EXERCISE DETAILS - Every line from the one holding "You are a computer-use agent." through the one holding "Given: Click 'Nursing" in the data below must be returned exactly, both ends included, with pictures left out and nothing else added.

========================================

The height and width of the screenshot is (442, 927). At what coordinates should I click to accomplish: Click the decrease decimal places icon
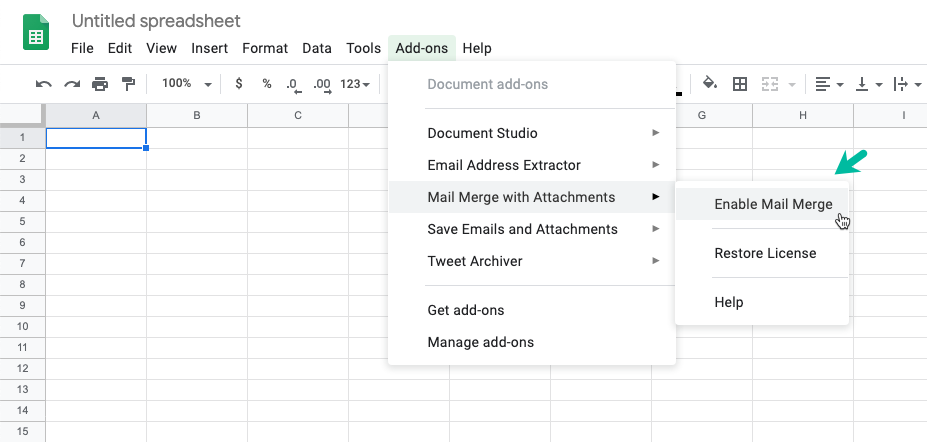coord(294,85)
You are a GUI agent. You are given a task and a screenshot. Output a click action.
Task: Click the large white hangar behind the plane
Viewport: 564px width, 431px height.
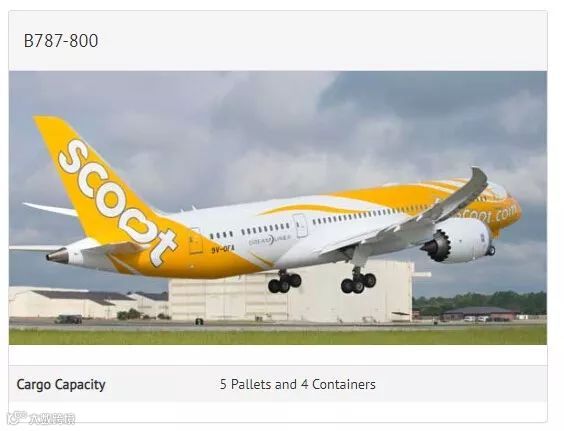291,294
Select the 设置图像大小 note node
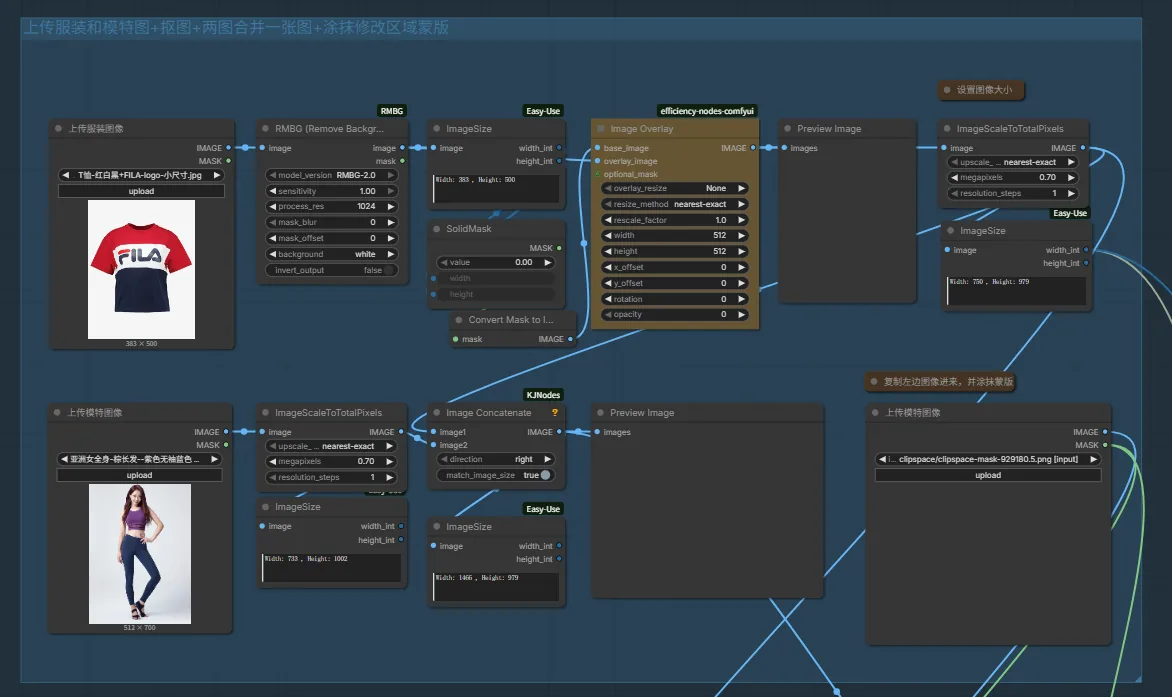 tap(981, 90)
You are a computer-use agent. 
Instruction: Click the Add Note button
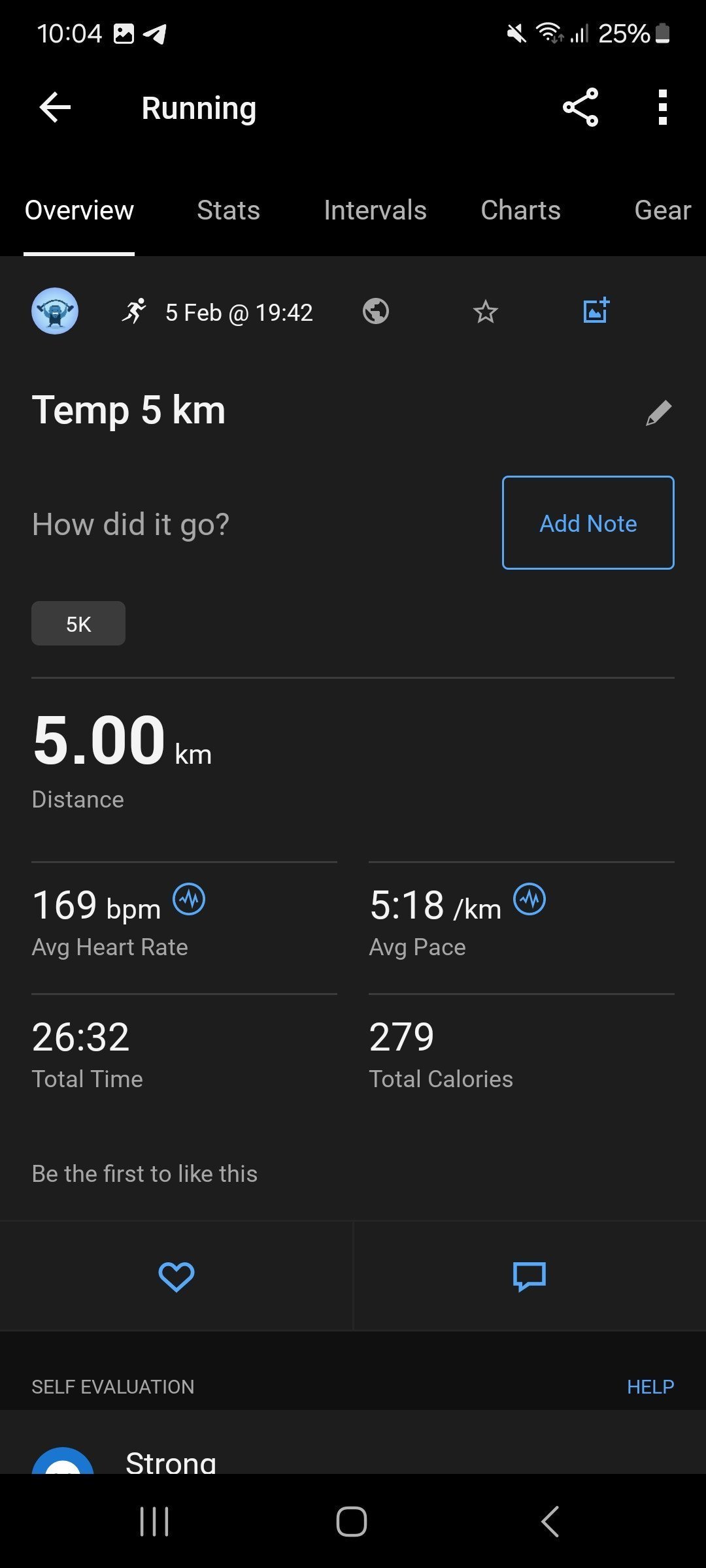[588, 523]
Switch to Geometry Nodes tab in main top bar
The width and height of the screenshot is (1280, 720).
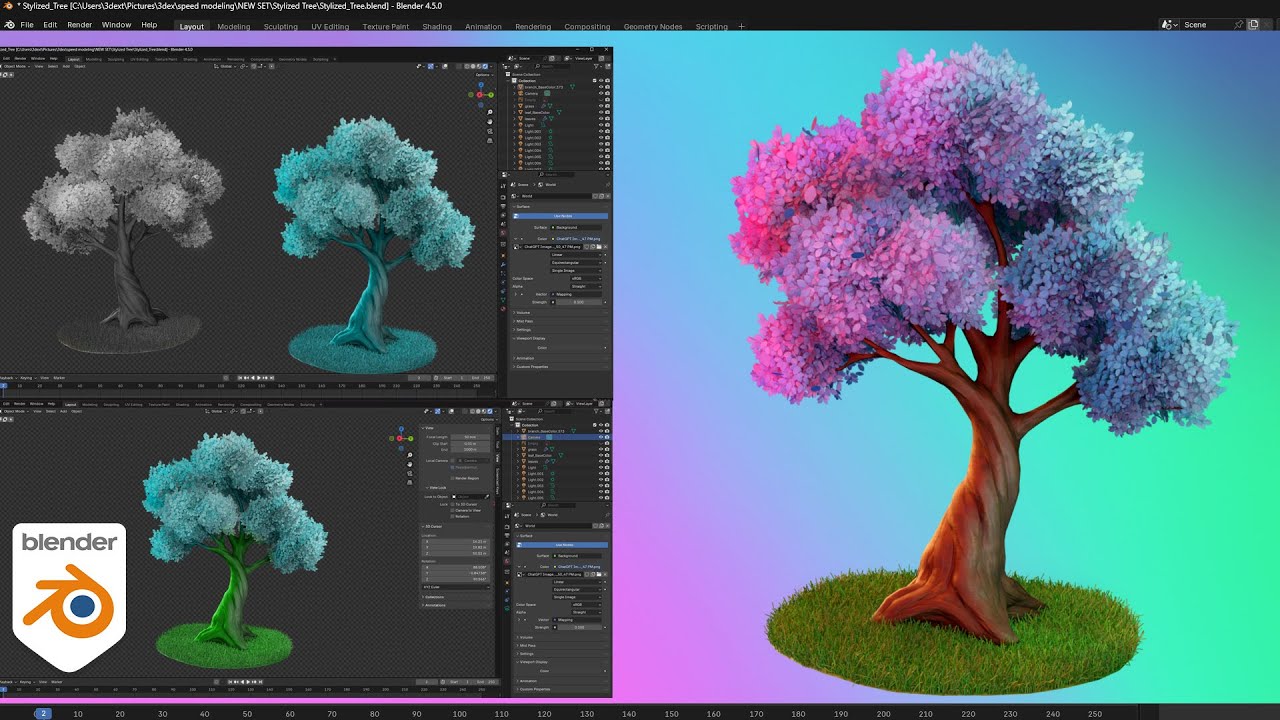[652, 27]
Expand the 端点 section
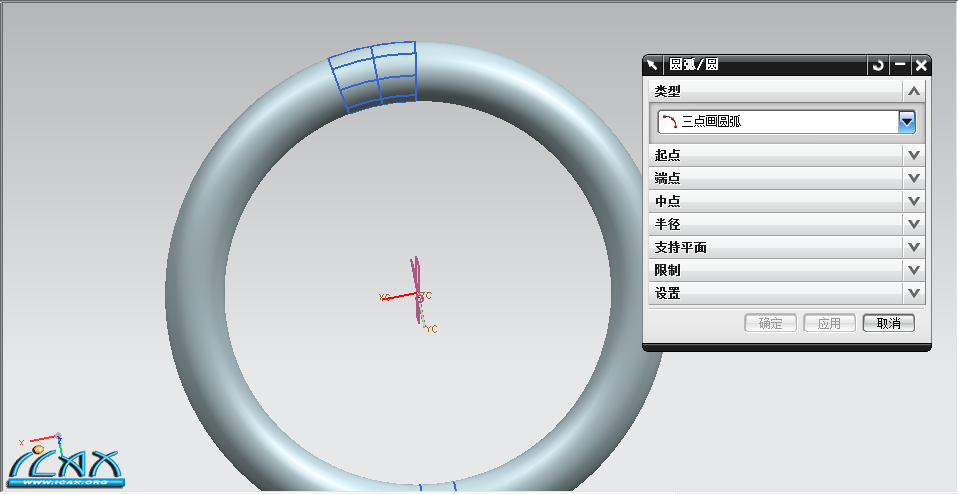This screenshot has width=958, height=494. [x=913, y=178]
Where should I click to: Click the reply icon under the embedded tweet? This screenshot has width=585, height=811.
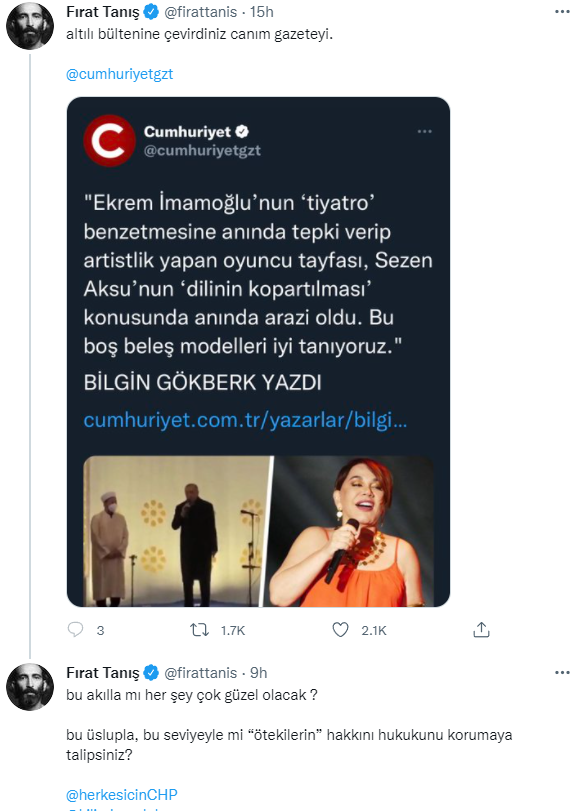(74, 630)
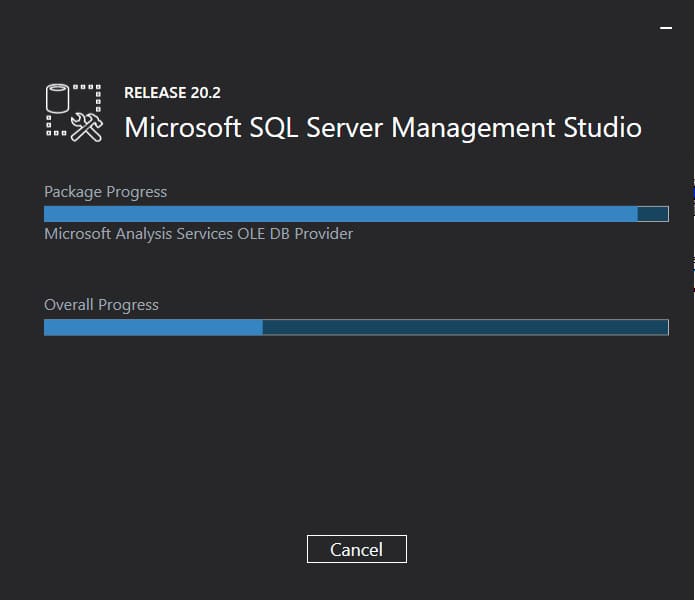Click the database cylinder in the logo
Screen dimensions: 695x600
[x=59, y=100]
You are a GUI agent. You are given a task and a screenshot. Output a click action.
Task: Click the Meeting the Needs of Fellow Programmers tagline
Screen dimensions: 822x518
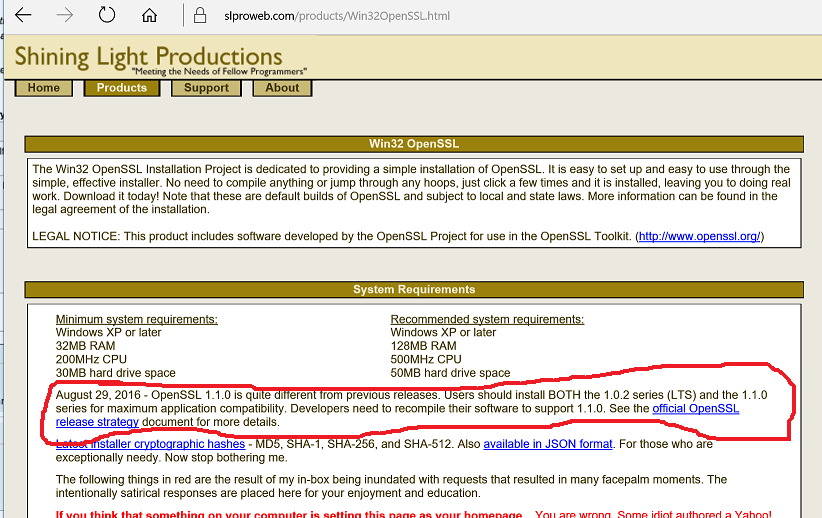(219, 72)
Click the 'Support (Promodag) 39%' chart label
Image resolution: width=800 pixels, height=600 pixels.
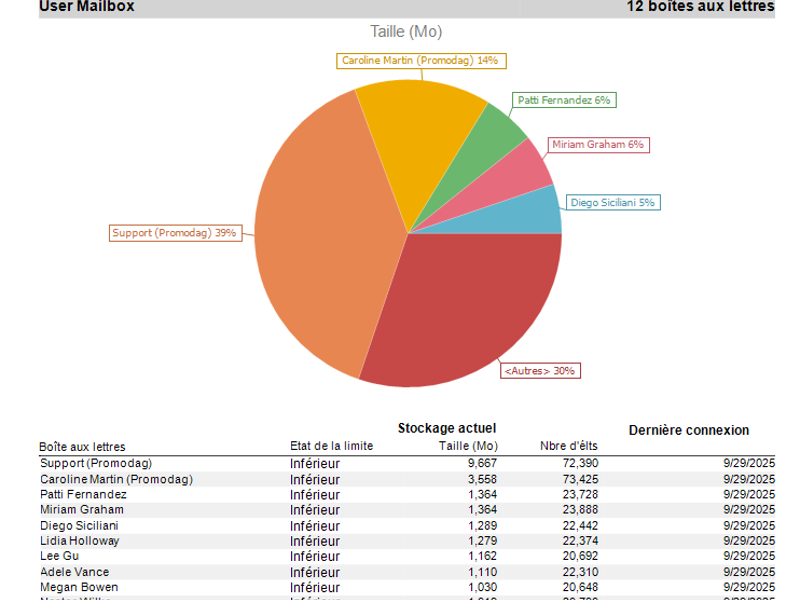coord(174,233)
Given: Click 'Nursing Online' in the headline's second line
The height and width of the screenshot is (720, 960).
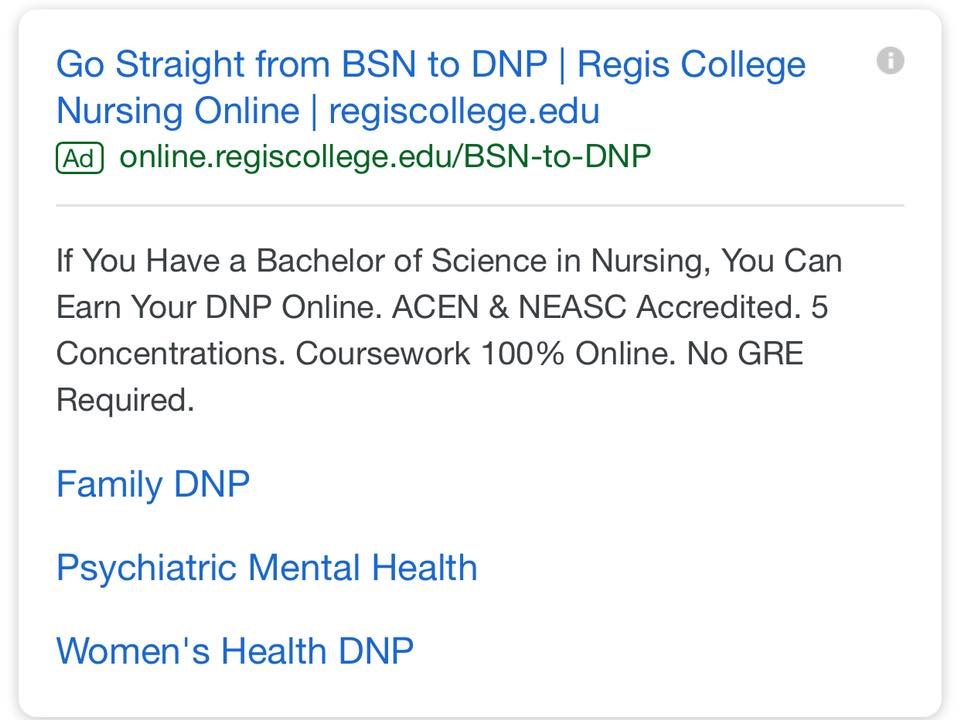Looking at the screenshot, I should tap(178, 111).
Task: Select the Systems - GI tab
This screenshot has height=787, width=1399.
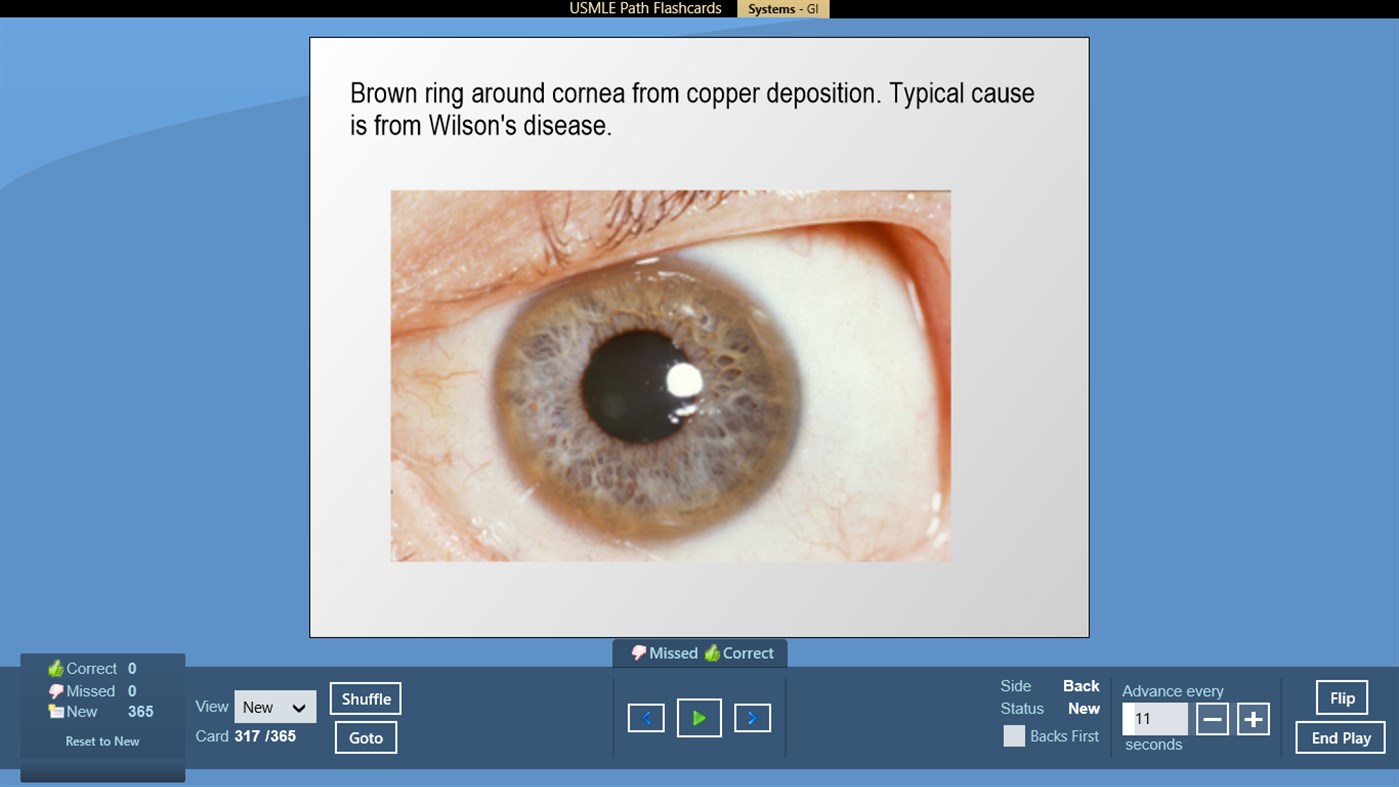Action: [783, 9]
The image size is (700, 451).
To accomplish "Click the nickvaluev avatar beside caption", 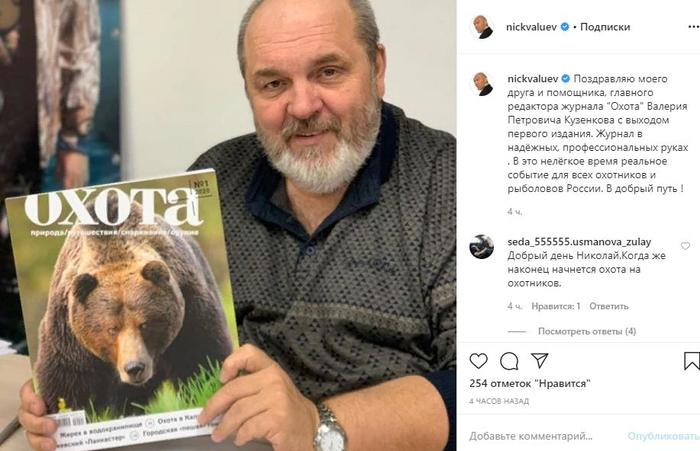I will pos(482,84).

========================================

COMPLETED EXERCISE -
You are a computer-use agent. 
Instruction: Click the Add Note button
[588, 523]
Switch to Geometry Nodes tab in main top bar
The width and height of the screenshot is (1280, 720).
[652, 27]
Expand the 端点 section
This screenshot has width=958, height=494. [x=913, y=178]
Where should I click to: Click the reply icon under the embedded tweet? This screenshot has width=585, height=811.
(74, 630)
Click the database cylinder in the logo
Screen dimensions: 695x600
[x=59, y=100]
You are a GUI agent. You are given a task and a screenshot. Output a click action.
Task: Click the Meeting the Needs of Fellow Programmers tagline
Screen dimensions: 822x518
(219, 72)
Click the 'Support (Promodag) 39%' chart label
Image resolution: width=800 pixels, height=600 pixels.
coord(174,233)
Given: Click 'Nursing Online' in the headline's second line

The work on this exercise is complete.